A piece of cloth that is suspected of having the blood of former French King Louis XVI is to be auctioned off in Paris on April 3.
The auction is being facilitated by Paul Fraser Collectibles, which stated the cloth will be sold inside a miniature coffin with a specialized note attached.
The note will stated that the cloth contains "the precious blood of Louis XVI, 21 January 1793."
Although DNA tests have been conducted on the sample, there has been no definite word that the blood is authentic, but that has not stopped eager bidders from jockeying for the chance to bid on this unique bit of history.
Historians reveal that January 21, 1793 is the day when King Louis XVI was beheaded following the 1789 French Revolution, and that those in attendance of the execution took pieces of clothing and even bits of his hair after he died.

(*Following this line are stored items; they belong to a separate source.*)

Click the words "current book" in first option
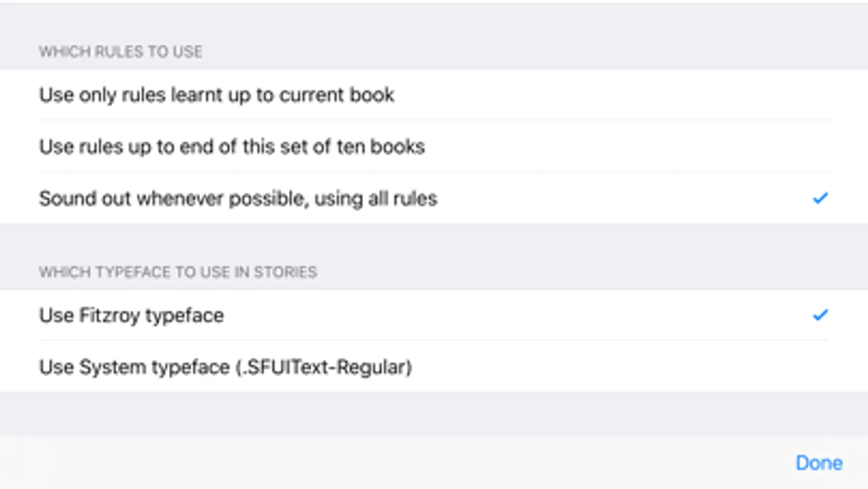The width and height of the screenshot is (868, 489). pyautogui.click(x=337, y=95)
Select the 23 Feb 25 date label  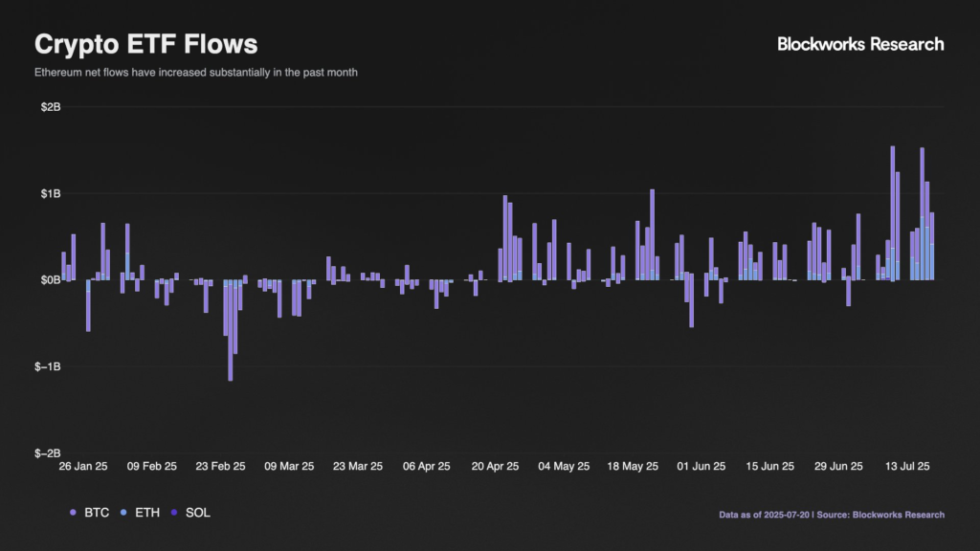coord(220,467)
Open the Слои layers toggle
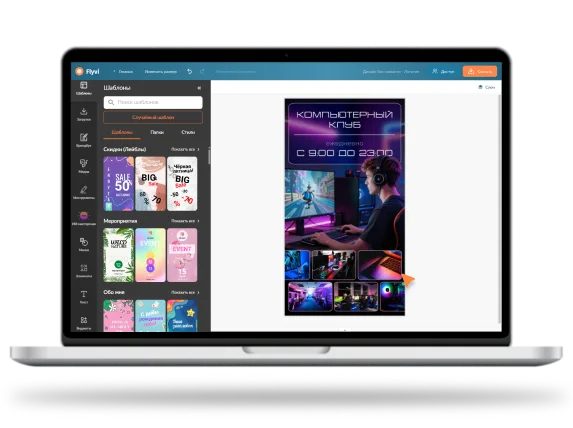The height and width of the screenshot is (428, 573). tap(486, 87)
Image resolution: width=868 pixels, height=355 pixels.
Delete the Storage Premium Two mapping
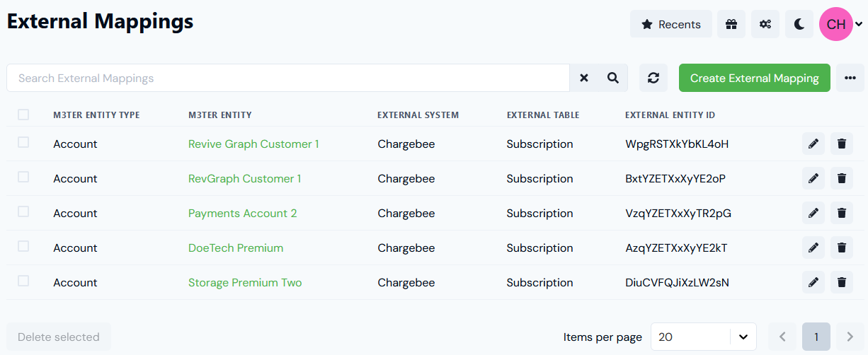842,282
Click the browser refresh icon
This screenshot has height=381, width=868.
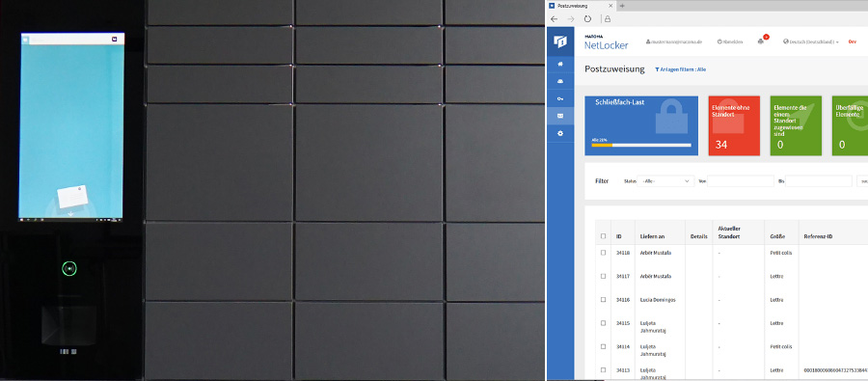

The bloodied cloth was thought to contain the royal blood after a team of researchers claimed they identified the blood to be that of King Louis XVI. A sample of blood was analyzed using DNA identification methods.
A new study in "Forensic Science International" claimed to have identified dried blood on a cloth to be that of the King of France, who was beheaded more than 200 years ago.
Researchers needed a way to compare the blood sample and were able to recover a DNA sample from the mummified head of King Henri IV, who ruled France from 1589 until 1610 and was a direct ancestor to King Louis XVI.
"Taking into consideration that the partial Y-chromosome profile is extremely rare in modern human databases, we concluded that both males could be paternally related," the study read. "Historically speaking, this forensic DNA data would confirm the identity of the previous Louis XVI sample."
While there are still doubts the co-author of the report, Carles Lalueza Fox, of the Institut de Biologia Evolutiva in Barcelona, was almost certain of the link between the two samples.
"250 times more likely that the [owners of the] head and the blood are paternally related, than unrelated," Fox explained in a statement.